I want to train a neural network to perform signal classification.
The network has 50 inputs of the format: [-1 .. 1]
50 hidden layers (not restricted)
10 outputs
hyperbolic tangent (not restricted)
I am restricted to library (hnn) to do the training.
My problem is that I do not know what is the appropriate learning rate and the number of training iterations
I have tried many possible settings in the range:
[1K - 10K] training iterations
[0.001 - 1.5] learning rate
But when I feed my training data again into the trained neural network, I get very bad results (in the form of confusion matrix) - at most 2 classes classified correctly.

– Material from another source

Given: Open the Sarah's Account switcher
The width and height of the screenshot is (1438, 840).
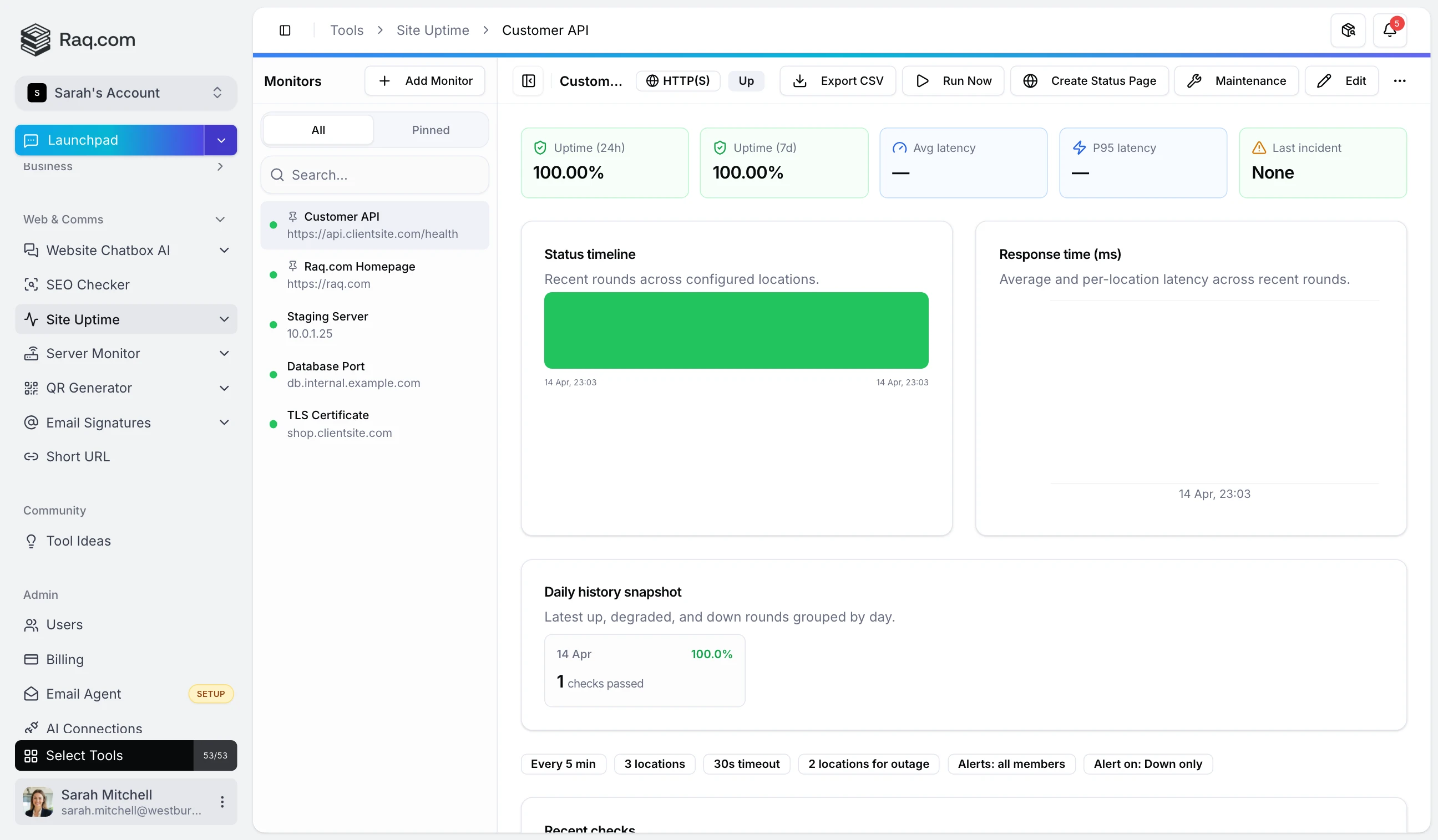Looking at the screenshot, I should (125, 93).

What is the appropriate set of these two parameters for the input data?
While searching for the similar cases in literature, I discovered that different cases use different parameter setting without really explaining the reasoning.

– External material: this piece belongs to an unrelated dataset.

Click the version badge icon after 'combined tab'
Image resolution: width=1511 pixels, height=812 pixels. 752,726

Experiments: Mentioned library has a function trainUntilErrorBelow (self-explanatory). I have used this function to see how fast I can reach a certain error by changing activation function and the number of hidden layers.

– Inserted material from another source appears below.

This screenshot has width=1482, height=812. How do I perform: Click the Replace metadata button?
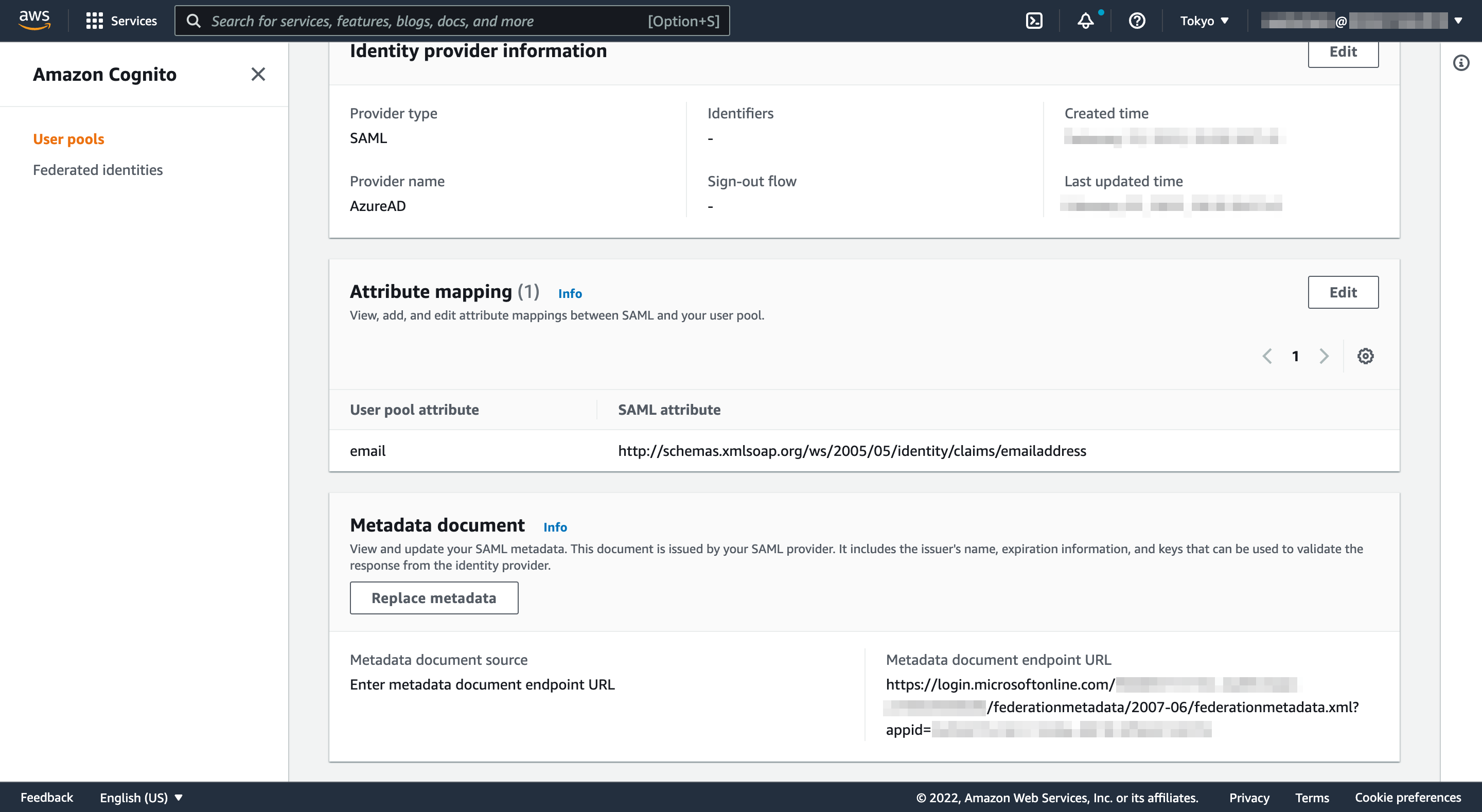[434, 598]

I have chosen the following:
minimum error: 300
learning rate: 0.01
Results: Hyperbolic tangent:
1 hidden layer (50 neurons) - 32.12 sec
2 hidden layers (50/50 neurons) - 31.51 sec
3 hidden layers (50/50/50 neurons) - 12.18 sec
4 hidden layers (50/50/50/50 neurons) - 42.28 sec
Sigmoid:
1 hidden layer (50 neurons) - 21.32 sec
2 hidden layers (50/50 neurons) - 274.29 sec
3 hidden layers (50/50/50 neurons) - ∞ sec
4 hidden layers (50/50/50/50 neurons) - ∞ sec
Is it reasonable to assume that the hyperbolic tangent activation function with 3 hidden layers (50/50/50 neurons) is a good choice for the network architecture?